With a short-wavelength infrared (SWIR) tracking camera, the telescope can record images of a drone that is miles away. Although necessary, replicating the view of a distant drone in a small laboratory is impossible. To resolve this dilemma, researchers mounted 3D-printed, titanium miniature models of drones fabricated by AFRL into a range-in-a-box (RIAB).
Constructed on an optical bench, the RIAB accurately replicates a drone flying miles away from the telescope by using a large parabolic mirror and other optical components. This research used a miniature model of a Reaper drone. When a SWIR image is taken of the drone model by the telescope, it appears to the telescope as if it were seeing an actual full-sized Reaper drone.
The drone model is attached to a gimble with motors that can change its pose along the three rotational flight axes of roll (x), pitch (y) and yaw (z). This allows the telescope to observe real-time changes in the direction that the drone model faces.

§

» Required work
1) In the excerpt above on the range-in-a-box, which drone is the miniature model used in the research based on?
2) Summarize the excerpt above on the range-in-a-box in two sentences.

§

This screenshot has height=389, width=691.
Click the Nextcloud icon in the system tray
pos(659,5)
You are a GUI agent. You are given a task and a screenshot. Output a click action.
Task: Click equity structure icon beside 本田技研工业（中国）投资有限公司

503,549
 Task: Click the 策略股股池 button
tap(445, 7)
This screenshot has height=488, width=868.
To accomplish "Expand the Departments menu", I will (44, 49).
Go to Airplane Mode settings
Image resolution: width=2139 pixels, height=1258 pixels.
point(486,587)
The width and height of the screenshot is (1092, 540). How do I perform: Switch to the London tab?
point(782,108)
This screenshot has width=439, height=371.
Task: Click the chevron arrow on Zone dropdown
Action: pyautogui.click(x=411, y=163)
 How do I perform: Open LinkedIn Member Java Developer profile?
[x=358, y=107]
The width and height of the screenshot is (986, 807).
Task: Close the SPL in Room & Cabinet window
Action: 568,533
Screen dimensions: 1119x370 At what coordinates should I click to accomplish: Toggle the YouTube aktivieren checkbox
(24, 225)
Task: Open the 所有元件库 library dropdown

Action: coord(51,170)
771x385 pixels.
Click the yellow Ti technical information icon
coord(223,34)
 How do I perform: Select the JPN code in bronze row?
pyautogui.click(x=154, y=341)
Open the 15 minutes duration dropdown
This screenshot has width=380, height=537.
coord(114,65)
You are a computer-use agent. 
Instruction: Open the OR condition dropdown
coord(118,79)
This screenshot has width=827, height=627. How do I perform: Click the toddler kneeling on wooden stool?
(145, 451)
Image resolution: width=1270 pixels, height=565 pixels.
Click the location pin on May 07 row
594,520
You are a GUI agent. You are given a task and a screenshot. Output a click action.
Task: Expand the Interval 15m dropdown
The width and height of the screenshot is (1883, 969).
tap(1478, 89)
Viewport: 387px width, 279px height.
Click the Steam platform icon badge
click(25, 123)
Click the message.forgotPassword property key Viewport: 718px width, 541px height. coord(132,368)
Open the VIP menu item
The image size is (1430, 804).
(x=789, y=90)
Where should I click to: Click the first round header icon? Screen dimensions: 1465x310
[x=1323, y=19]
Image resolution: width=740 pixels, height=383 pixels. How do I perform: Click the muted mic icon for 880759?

§

» Task-by-task answers
1) A Reaper drone.

2) Because the view of a drone miles away can't be replicated in a small laboratory, researchers mounted 3D-printed titanium miniature drone models in a range-in-a-box built on an optical bench, where a large parabolic mirror and other optical components make a model Reaper appear to a SWIR tracking telescope like the full-sized drone miles away. The model sits on a motorized gimble that changes its roll, pitch and yaw, so the telescope can observe real-time changes in the direction the model faces.